ROG Rapture GT-BE19000AI 製品概要
| 項目 | 詳細 |
|---|---|
| 製品名 | ROG Rapture GT-BE19000AI |
| カテゴリ | AIコア内蔵ゲーミングルーター |
| 発売日 | 2026年6月12日(金) |
| 販売チャネル | 全国の家電量販店およびECサイト |
| 無線規格 | WiFi 7(2.4GHz/5GHz/6GHz トライバンド) |
| 最大無線通信速度 | 最大19Gbps(4096-QAM/320MHzチャネル) |
| 有線ポート構成 | 10G×2・2.5G×4(最大31Gbps) |
| 冷却性能 | 30 %増厚アルミプレート・ナノカーボンコーティング(前世代比18 %向上) |
| 主な機能 | AIコア搭載、Docker Engine統合、ゲストネットワークPro、AiProtection |
| 開発元 | ASUS JAPAN株式会社(ブランド:Republic of Gamers) |
trends編集部の一言
「最大19Gbps」という通信速度の数値も印象的ですが、AIコアをルーター本体に内蔵して、トラフィック最適化とリアルタイム制御を担わせた設計は業界全体としても一つの転換点と言えるでしょう。マーケティング業界の文脈に置き換えると、リモート会議や大容量データ連携が日常化するなかで「つながっているが安定しない」という通信品質の課題は業界横断で語られてきたテーマであり、ルーター自体が処理判断を担う方向性は、その解決策として注目される動きです。

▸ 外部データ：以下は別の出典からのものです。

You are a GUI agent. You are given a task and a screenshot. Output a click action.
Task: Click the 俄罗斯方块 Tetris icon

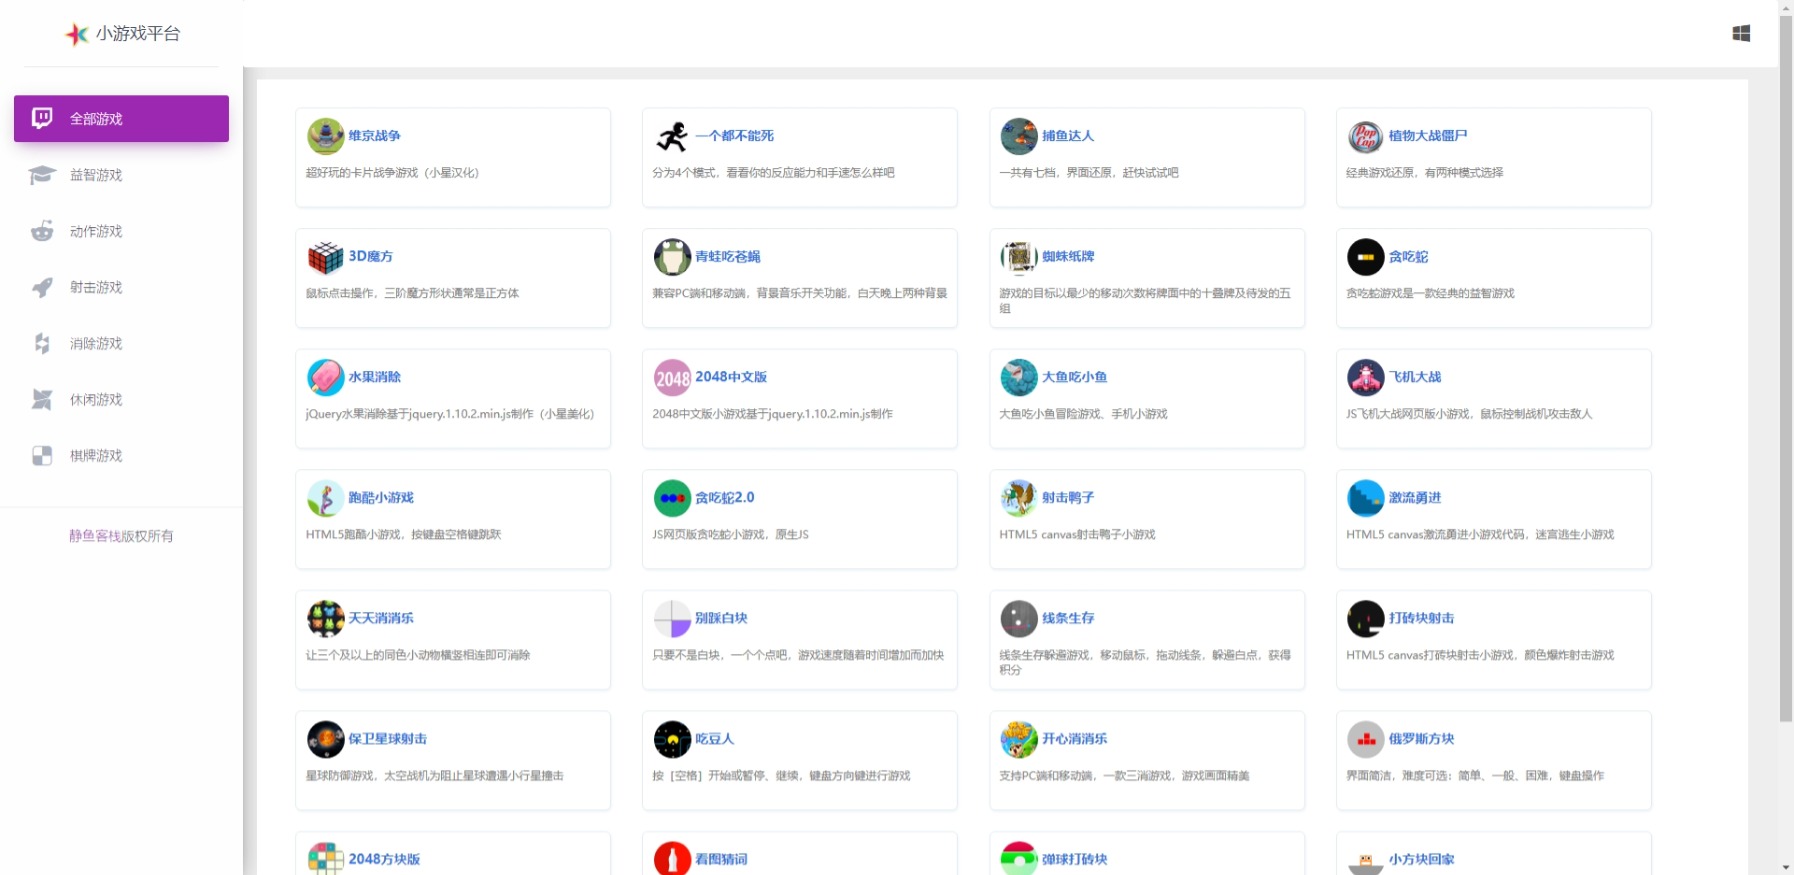click(x=1365, y=740)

DockerエンジンをルーターレベルでサポートしてエッジAI対応を実現する発想は、ホームネットワークをただの「通信インフラ」から「処理基盤」へと再定義するものです。同種のネットワーク機器カテゴリ全体としても、単なる通信中継から自律的な処理実行へという役割転換が進んでいる動向として、注目される設計方針と言えます。